Jumping, brushing an other ways to actively help your body to fight infections
What is the lymphatic system?
Your lymphatic system is a network of tissues and organs that help not only fight diseases directly, but also collect and expel unwanted proteins, dead cells, bacteria, and other toxic materials. The primary function of the lymphatic system is to transport lymph, a fluid containing infection-fighting white blood cells, throughout the body. It is a crucial part of the body’s immune system.
When you’re sick, you might notice your lymph nodes — small glands in your neck, groin, armpits, and behind your knees — are swollen. This is the wisdom of the body in action, as the immune system responds to a toxic event. The lymph node that has become swollen to supply white blood cells and antibodies for fighting the infection.
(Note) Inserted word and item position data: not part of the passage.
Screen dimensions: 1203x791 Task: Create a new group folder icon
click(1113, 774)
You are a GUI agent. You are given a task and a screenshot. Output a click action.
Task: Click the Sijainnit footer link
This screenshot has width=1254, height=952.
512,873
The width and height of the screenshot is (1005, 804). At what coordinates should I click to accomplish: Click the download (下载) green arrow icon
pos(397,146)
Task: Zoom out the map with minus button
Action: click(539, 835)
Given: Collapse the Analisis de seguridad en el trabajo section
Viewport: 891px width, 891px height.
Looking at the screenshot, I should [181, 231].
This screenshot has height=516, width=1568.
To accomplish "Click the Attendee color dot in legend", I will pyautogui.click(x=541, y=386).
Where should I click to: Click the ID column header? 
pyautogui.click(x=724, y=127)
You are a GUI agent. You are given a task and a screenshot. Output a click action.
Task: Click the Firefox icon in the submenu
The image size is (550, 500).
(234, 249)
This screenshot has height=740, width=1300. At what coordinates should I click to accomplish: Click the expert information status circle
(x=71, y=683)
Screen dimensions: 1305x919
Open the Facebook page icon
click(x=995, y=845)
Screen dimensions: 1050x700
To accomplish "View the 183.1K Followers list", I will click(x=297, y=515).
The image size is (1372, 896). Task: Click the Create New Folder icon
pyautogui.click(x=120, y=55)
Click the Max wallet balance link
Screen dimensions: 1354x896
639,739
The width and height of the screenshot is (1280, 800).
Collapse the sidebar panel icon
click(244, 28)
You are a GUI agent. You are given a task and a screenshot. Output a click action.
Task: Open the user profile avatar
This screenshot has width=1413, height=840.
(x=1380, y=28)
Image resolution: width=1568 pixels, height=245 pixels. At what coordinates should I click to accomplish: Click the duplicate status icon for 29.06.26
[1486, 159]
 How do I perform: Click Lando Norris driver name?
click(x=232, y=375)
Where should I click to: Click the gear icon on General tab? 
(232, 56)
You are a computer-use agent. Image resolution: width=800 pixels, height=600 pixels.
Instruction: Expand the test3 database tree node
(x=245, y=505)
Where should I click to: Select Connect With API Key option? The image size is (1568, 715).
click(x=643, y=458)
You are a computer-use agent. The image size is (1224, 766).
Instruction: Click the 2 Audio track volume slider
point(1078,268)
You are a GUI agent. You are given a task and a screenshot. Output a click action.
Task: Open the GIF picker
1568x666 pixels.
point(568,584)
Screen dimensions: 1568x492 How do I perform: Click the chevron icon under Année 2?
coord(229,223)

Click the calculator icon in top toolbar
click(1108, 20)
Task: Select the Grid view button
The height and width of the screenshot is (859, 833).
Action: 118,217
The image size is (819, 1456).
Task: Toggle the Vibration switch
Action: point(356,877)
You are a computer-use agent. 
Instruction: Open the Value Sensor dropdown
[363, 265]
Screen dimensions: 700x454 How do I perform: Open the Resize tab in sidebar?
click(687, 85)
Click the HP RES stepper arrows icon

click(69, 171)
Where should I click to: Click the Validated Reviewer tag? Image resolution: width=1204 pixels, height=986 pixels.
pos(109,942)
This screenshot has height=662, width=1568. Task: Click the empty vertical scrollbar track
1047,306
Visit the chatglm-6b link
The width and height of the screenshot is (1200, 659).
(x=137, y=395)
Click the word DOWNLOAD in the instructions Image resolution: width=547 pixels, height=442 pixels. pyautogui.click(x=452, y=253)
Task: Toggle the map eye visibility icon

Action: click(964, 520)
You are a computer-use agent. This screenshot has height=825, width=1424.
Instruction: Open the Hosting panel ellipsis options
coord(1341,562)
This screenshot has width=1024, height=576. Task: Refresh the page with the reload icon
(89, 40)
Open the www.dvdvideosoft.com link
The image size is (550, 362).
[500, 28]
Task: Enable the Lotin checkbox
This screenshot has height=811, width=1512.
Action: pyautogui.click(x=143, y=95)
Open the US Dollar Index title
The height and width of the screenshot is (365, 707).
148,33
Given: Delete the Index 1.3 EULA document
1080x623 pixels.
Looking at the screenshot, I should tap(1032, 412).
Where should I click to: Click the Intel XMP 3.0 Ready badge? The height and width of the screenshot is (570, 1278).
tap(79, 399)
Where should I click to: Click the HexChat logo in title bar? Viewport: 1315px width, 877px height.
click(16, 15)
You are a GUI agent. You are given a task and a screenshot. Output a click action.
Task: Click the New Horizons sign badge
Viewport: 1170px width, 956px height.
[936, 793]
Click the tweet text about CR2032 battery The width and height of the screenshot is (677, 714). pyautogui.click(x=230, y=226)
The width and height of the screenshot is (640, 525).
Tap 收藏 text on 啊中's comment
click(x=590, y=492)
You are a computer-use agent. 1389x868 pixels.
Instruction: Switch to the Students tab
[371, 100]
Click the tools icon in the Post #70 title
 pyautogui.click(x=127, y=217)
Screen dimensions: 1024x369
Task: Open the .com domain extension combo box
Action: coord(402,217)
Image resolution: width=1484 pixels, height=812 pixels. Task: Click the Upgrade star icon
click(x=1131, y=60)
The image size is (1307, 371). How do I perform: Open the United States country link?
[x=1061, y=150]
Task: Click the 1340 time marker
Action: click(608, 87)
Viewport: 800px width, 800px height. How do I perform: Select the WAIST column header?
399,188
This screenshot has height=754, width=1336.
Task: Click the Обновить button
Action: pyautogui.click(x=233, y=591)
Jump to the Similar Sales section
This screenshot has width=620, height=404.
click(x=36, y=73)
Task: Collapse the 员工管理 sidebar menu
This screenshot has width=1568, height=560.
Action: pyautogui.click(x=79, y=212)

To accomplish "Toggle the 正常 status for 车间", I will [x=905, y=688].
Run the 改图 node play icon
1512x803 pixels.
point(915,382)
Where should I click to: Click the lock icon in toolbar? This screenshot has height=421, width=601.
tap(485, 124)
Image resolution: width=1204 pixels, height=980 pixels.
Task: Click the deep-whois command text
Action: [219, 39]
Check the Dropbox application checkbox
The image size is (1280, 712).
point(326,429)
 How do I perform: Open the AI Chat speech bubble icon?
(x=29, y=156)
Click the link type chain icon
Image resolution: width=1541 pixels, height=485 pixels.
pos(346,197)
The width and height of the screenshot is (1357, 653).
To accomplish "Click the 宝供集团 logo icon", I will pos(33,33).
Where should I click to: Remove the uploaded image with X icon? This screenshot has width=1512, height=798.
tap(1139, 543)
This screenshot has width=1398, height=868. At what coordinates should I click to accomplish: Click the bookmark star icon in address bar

How can you actively support your lymphatic system?
Each day an average of 2-3 liters of fluid is moved within our body by the lymphatics. Unlike our circulatory system in which blood is pumped through our body by the heart, our lymphatic system is unique in that it moves all this fluid with no assistance from a pump. Instead, it relies on the body’s movement.
- Movement: The lymphatic system depends on the motions of the muscle and joint pumps in order to move fluid throughout the body. Walking and other forms of exercise help the lymphatics to move white blood cells throughout your body, directly impacting your ability to fight infections.
- Jumping: Jumping on a trampoline, in particular, can cause the lymphatic valves to open and close simultaneously which will cause an increase in lymph flow as much as 15 times.
- Dry Brushing: Dry brushing is a simple and inexpensive technique to improve your lymphatic system in which you brush your skin in directions that facilitate the movement of lymph through the body.
- Assisted Lymphatic Therapy: ALT is a therapeutic treatment that stimulates the proper flow and drainage of the lymphatic system. This technique employs a combination of vibrational, light and electrical waves to help stimulate the flow by causing the dissociation of proteins that have become trapped. When trapped proteins release their bond, the stagnant lymph is liberated and will flow out into its normal filtration and reabsorption channels.